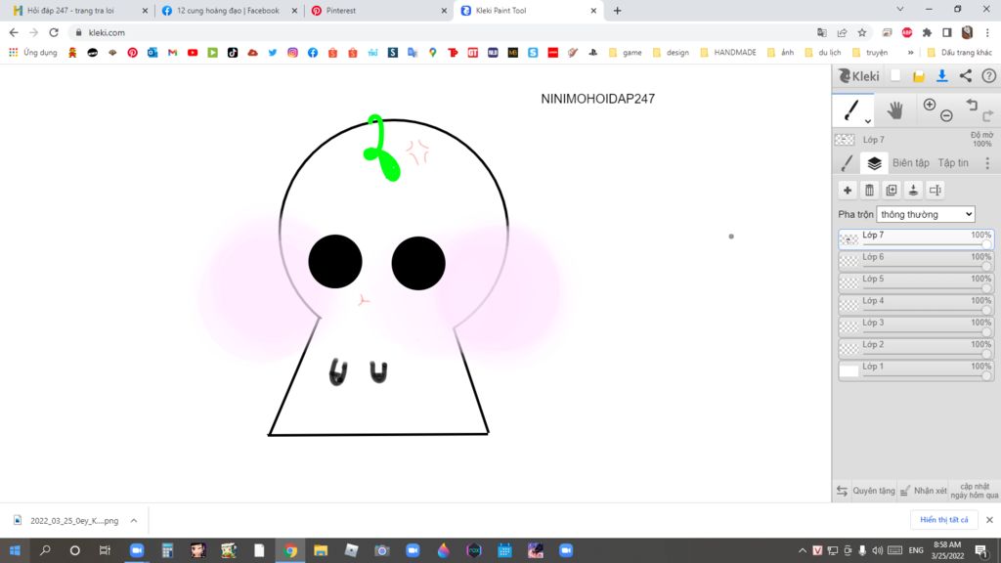Add a new layer with plus icon
The height and width of the screenshot is (563, 1001).
(x=848, y=191)
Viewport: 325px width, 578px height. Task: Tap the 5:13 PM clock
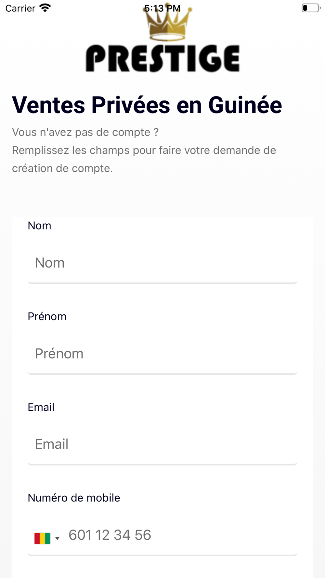tap(163, 8)
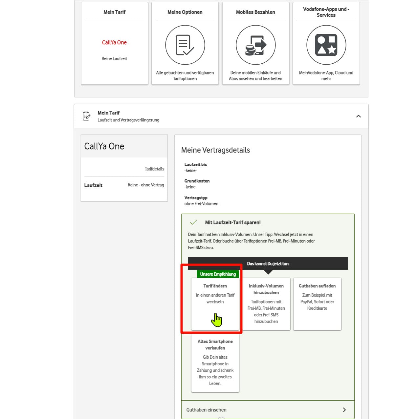Select the Tarif ändern card
417x419 pixels.
[215, 304]
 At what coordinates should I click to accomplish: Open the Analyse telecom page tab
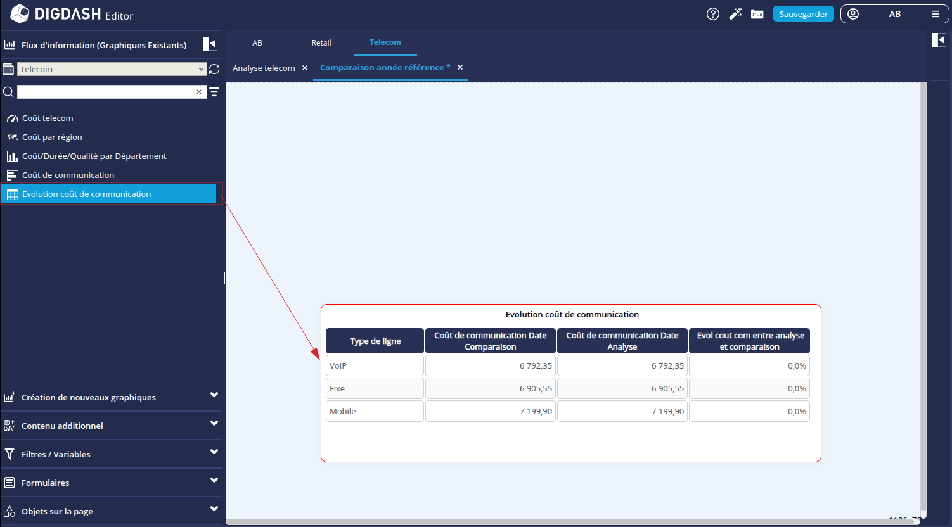(264, 68)
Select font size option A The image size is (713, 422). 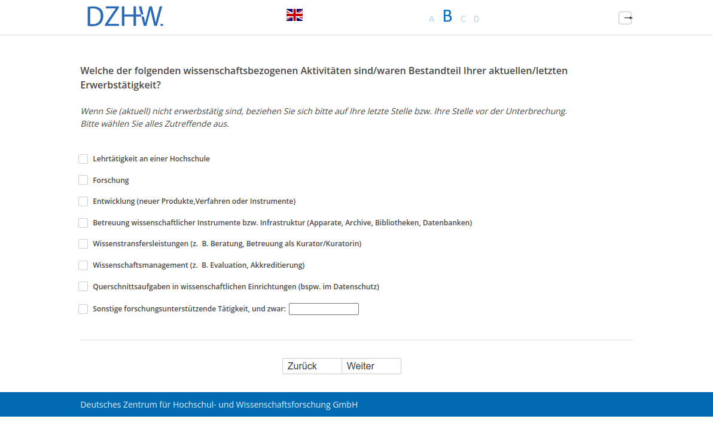click(x=431, y=19)
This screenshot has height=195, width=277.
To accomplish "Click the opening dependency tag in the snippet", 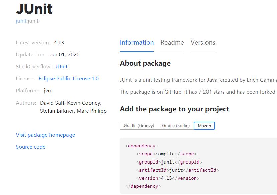I will (x=142, y=146).
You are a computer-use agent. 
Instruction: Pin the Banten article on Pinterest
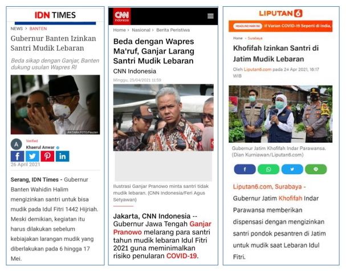pyautogui.click(x=47, y=156)
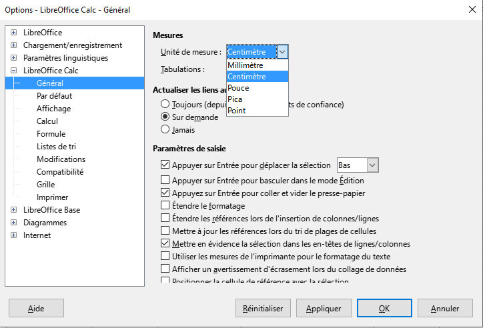This screenshot has height=328, width=483.
Task: Expand the Diagrammes tree node
Action: (13, 223)
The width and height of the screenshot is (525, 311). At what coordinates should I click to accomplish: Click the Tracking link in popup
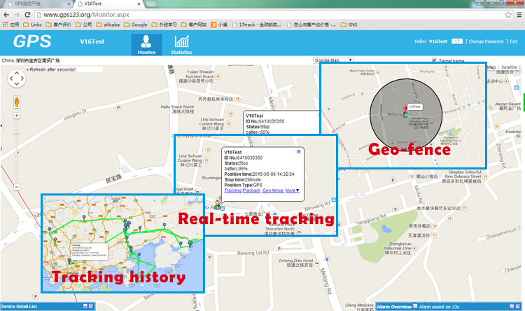232,190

********************

§ Task goal
Before answering, please find the line containing "The width and" above, then copy exactly from it through the last line of the entries, both included, without pictures.

§ Exercise output
The width and height of the screenshot is (525, 311). At what coordinates should I click to accomplish: Click the Tracking link in popup
232,190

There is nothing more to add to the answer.